TASK OBJECTIVE: What lines below contain the word "Given"? Please pull each one out.

[Screenshot grounding data]
_ _ _ _
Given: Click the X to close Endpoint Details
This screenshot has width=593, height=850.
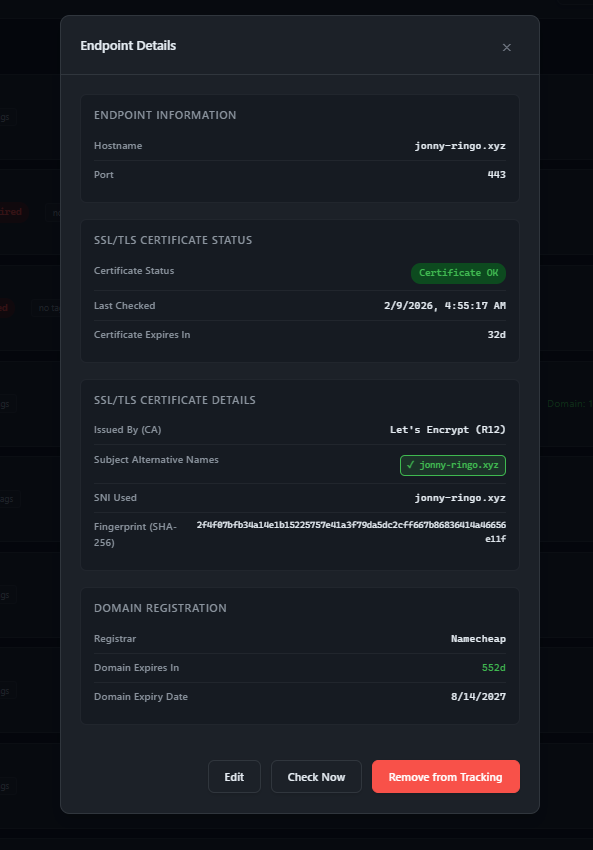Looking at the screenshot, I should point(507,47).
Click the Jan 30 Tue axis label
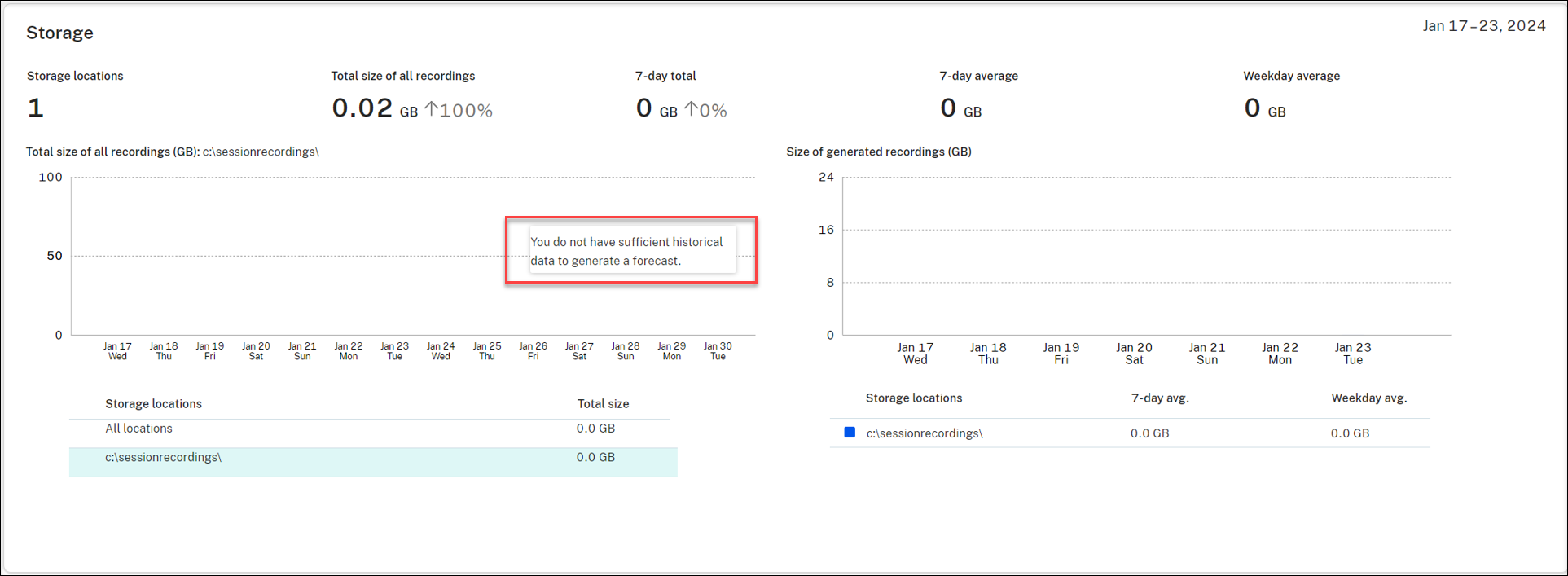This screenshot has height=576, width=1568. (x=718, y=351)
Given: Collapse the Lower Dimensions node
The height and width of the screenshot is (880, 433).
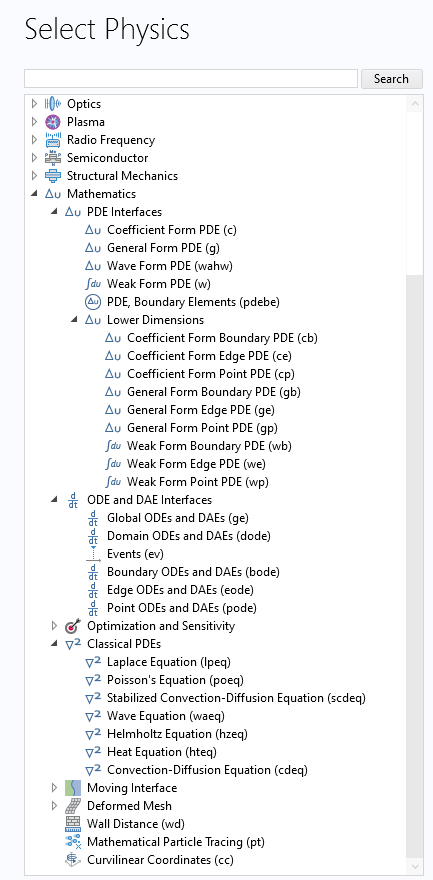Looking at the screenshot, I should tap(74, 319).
_ _ _ _
COMPLETED TASK:
Given: Click the X to close Endpoint Details
Given: Collapse the Lower Dimensions node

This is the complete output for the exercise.